■ Excerpted records ■
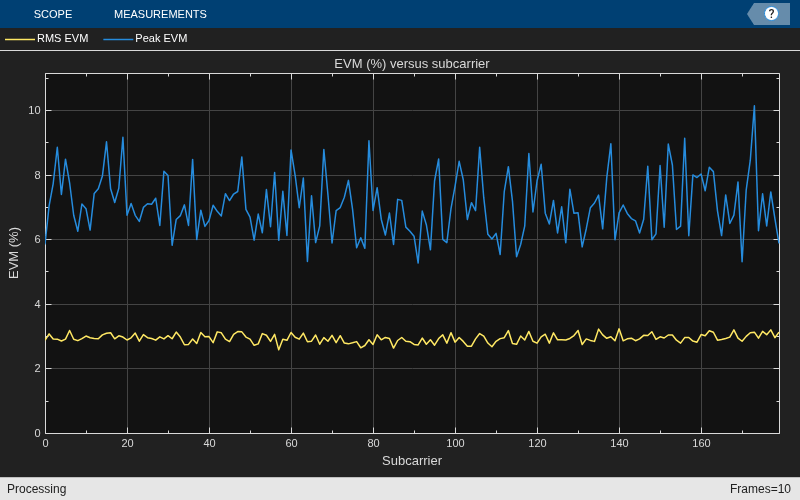The width and height of the screenshot is (800, 500).
Task: Select the tallest Peak EVM spike above 10
Action: coord(754,107)
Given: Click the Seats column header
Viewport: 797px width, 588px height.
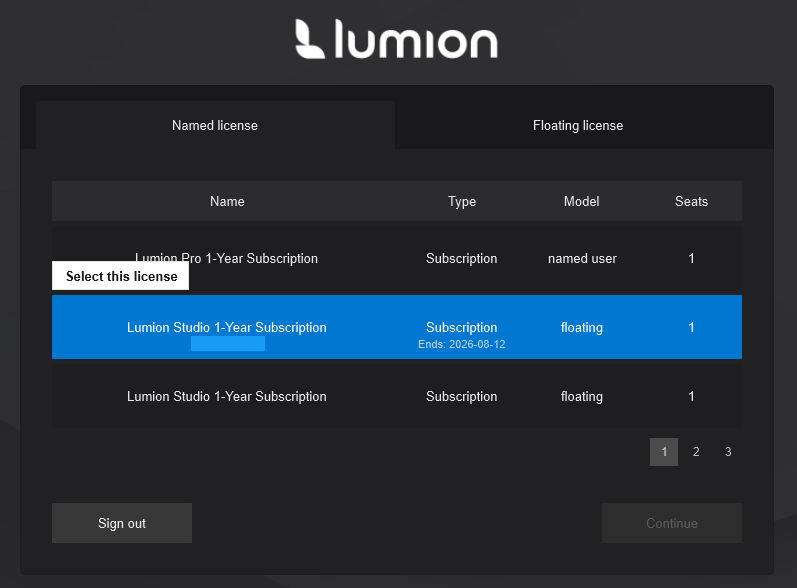Looking at the screenshot, I should [691, 201].
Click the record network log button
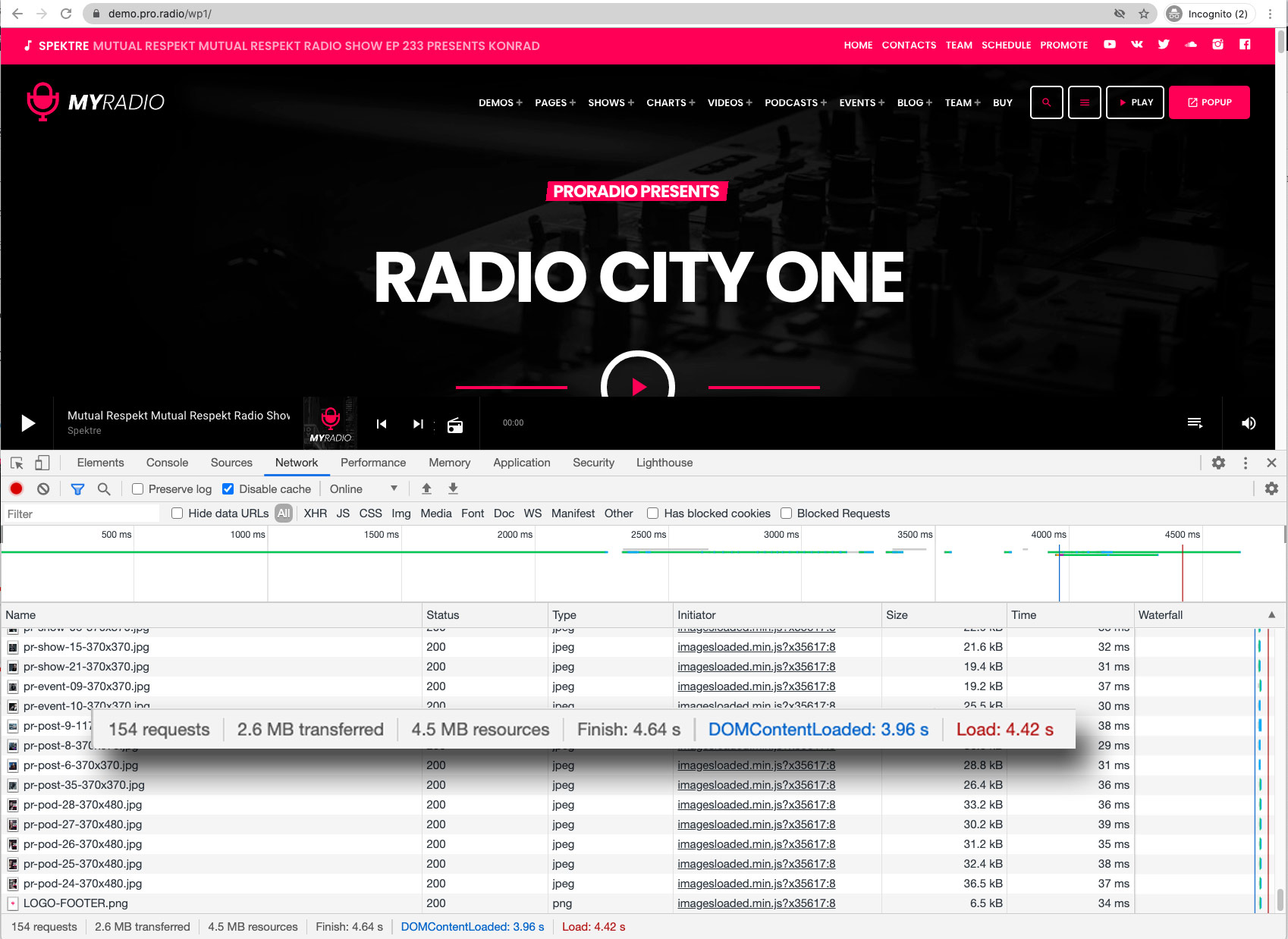Image resolution: width=1288 pixels, height=939 pixels. pos(17,489)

■ Assigned task ■
Exact copy required, pictures excluded: the lines from the one holding "Viewport: 797px width, 588px height." through the last line of the data, both ends included.

■ Finished exercise ■
Viewport: 797px width, 588px height.
Looking at the screenshot, I should [691, 201].
Click the record network log button
Image resolution: width=1288 pixels, height=939 pixels. pos(17,489)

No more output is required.